Bremen (dpa) - Am 2. September 1998 spielten die Rolling Stones im Bremer Weserstadion - und es gibt viele Einheimische, die sich noch gut an dieses Konzert erinnern.

Willi Lemke (72) zum Beispiel, damals Manager des Fußballclubs Werder Bremen, später SPD-Politiker in der Hansestadt. «Das war mit Sicherheit eines der Highlights für das Weserstadion», erzählt er. Mick Jagger und seine Band stiegen mit dem Klassiker «Satisfaction» ein und beendeten den Auftritt zweieinhalb Stunden später mit «Brown Sugar».

Nun haben die Rolling Stones in den vielen Jahrzehnten ihrer Karriere viele gute Konzerte gegeben, woher sonst käme der Ruf als größte Rock 'n' Roll-Band der Welt? Aber dem Bremer Konzert wird mit 21 Jahren Abstand eine besondere Ehre zuteil. Die Stones bringen es als offiziellen Konzertfilm heraus: «Bridges To Bremen» heißt die DVD/CD-Box, 22 Songs aus dem Weserstadion, vier Bonustracks vom Soldier Field in Chicago/USA.

Mit der Ankündigung des Bremen-Films hatten die Stones im Frühjahr die Zwangspause nach Jaggers Herz-Operation überbrückt. Nur vergaßen die Rockgötter mitzuteilen, warum ihre Wahl auf dieses alte Konzert gefallen ist. Auch das Label Rock Eagle Entertainment äußerte sich auf Anfrage nicht dazu.

Bremen war mit 32.300 abgesetzten Tickets nicht einmal ausverkauft gewesen. Das war der damals schon legendären Band auf jener Europa-Tournee mit dem Titel «Bridges To Babylon» nur selten passiert. Doch Bremen, das passt ja schon sprachlich mit dem Stabreim «Bridges To Bremen». Es war die erste Tournee der Stones, bei der die Fans bei jedem Konzert einen Song ins Programm wählen durften - in Bremen die Ballade «Memory Motel».

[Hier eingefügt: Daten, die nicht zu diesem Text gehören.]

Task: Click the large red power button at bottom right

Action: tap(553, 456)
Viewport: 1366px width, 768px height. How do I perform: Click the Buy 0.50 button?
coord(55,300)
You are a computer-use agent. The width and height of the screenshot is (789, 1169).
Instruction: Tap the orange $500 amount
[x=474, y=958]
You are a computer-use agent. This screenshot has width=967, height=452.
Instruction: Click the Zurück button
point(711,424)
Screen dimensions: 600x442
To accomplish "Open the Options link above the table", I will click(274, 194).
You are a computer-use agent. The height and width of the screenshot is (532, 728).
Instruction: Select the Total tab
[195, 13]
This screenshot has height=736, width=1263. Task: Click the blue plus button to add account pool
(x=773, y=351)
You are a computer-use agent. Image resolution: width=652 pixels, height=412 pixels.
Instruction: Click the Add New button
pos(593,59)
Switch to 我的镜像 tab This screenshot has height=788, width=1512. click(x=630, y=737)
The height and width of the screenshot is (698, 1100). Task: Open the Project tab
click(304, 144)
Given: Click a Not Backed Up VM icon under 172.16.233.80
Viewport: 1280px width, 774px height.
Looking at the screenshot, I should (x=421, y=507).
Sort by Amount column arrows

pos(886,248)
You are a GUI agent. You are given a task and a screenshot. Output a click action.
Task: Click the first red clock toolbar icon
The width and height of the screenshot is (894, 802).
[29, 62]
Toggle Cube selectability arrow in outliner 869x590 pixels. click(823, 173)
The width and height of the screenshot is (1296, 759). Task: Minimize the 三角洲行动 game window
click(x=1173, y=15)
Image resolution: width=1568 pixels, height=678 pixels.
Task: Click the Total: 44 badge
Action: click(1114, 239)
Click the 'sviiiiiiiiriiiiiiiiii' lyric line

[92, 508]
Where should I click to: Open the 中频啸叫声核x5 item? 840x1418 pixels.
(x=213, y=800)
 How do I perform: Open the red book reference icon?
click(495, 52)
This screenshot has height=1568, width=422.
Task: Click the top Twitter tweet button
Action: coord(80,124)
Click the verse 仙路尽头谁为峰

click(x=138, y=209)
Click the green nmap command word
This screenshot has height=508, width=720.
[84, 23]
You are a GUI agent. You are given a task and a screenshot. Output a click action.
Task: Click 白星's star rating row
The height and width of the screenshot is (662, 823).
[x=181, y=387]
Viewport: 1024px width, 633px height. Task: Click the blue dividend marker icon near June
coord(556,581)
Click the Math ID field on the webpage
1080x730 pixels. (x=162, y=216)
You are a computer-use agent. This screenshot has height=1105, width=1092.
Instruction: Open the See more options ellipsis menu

Stones-Fan war Willi Lemke in seiner «Sturm- und Drang-Zeit von 17 bis 23 Jahren» gewesen: «Da fand ich die Stones besser als die Beatles. Das hat sich dann später gedreht», sagte er der Deutschen Presse-Agentur. Vor dem 1998er Konzert musste das Stadion mit Bühne, Garderoben und VIP-Räumen kompliziert vorbereitet werden. «Es war unglaublich viel Theater damit verbunden.» Und als Werder-Manager durfte Lemke der Band vor dem Konzert dann sogar die Hände schütteln.